*** THE RECORDS Section Begins ***
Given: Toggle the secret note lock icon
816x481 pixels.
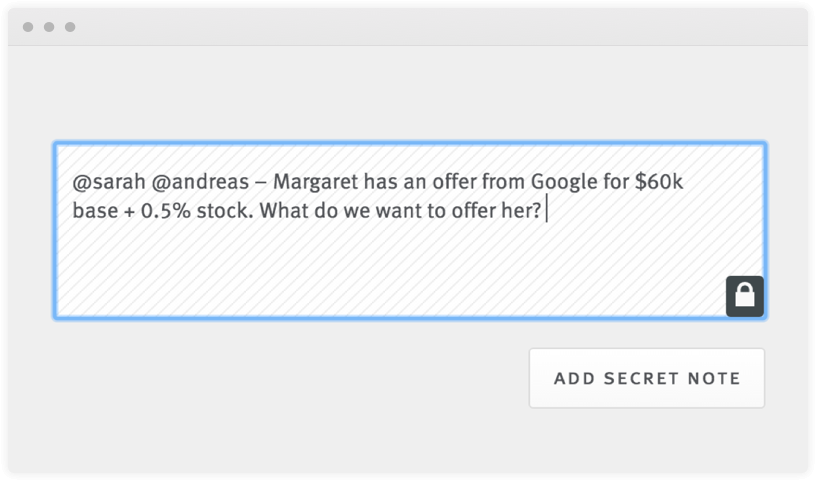Looking at the screenshot, I should 745,296.
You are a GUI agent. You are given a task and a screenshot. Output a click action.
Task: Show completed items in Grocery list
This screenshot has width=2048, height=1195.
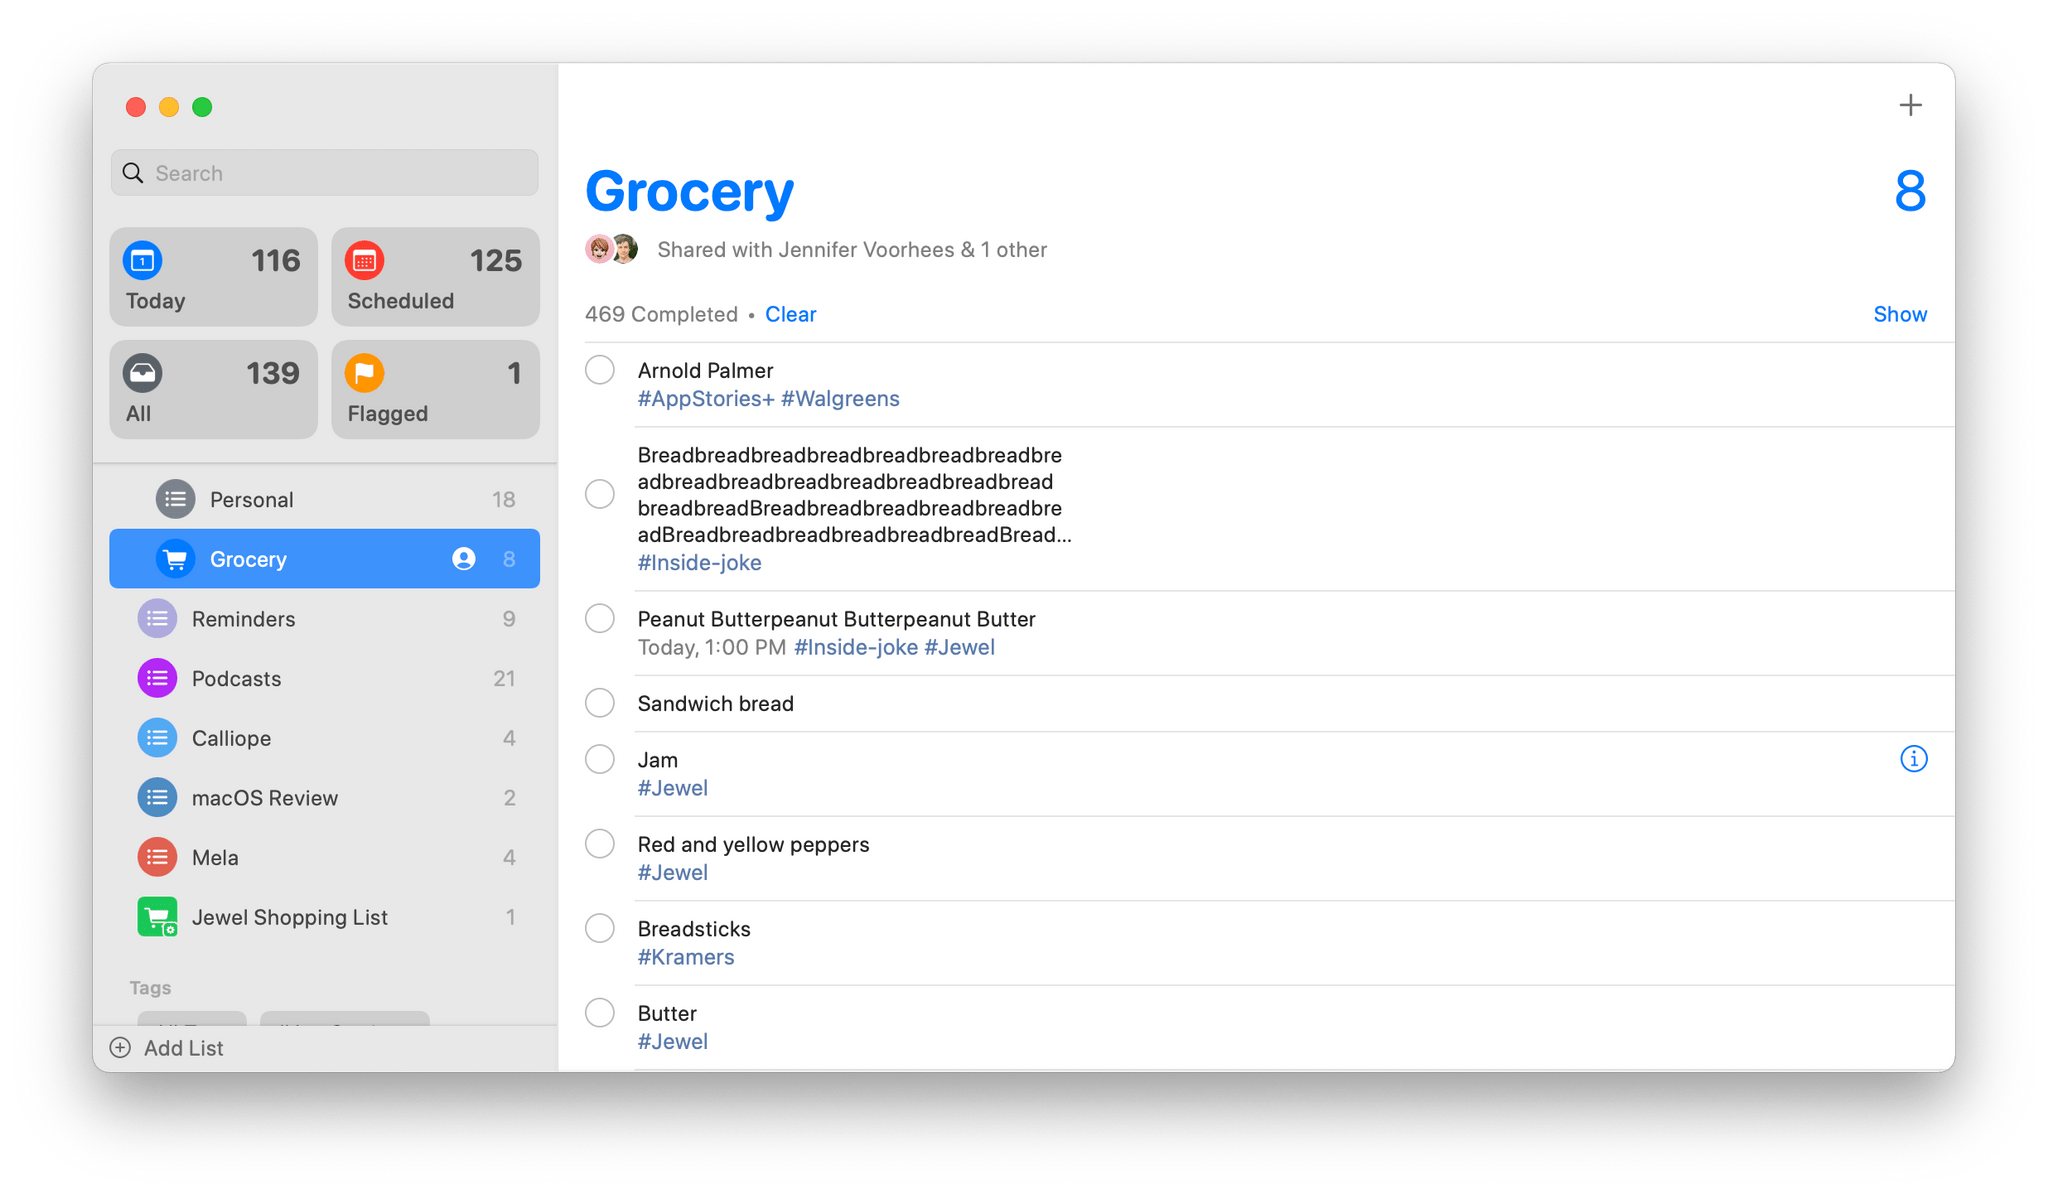[1900, 314]
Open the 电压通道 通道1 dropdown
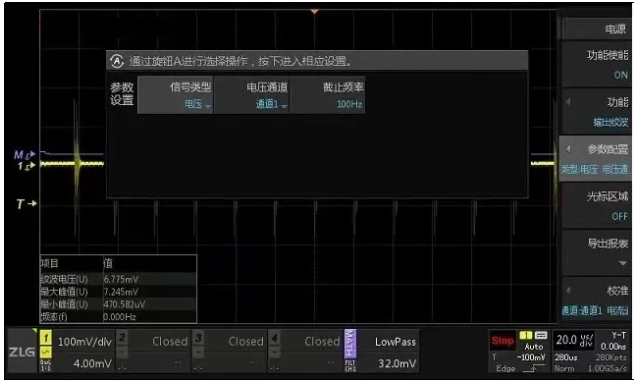 pyautogui.click(x=251, y=95)
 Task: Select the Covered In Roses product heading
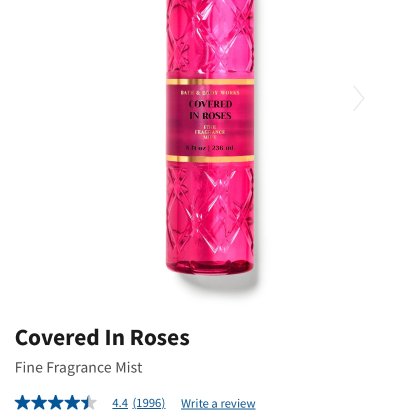(102, 337)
*** THE RECORDS Section Ends ***
If a record above contains a picture, leave the picture out and transcribe everything else exactly.

# YOUR RESPONSE
Given: Toggle the secret note lock icon
816x481 pixels.
Looking at the screenshot, I should 745,296.
You are a GUI agent. You are given a task and a screenshot. Output a click action.
Task: Show completed items in Grocery list
This screenshot has width=2048, height=1195.
[1900, 314]
Open the 电压通道 通道1 dropdown
 pyautogui.click(x=251, y=95)
 Task: Select the Covered In Roses product heading
(102, 337)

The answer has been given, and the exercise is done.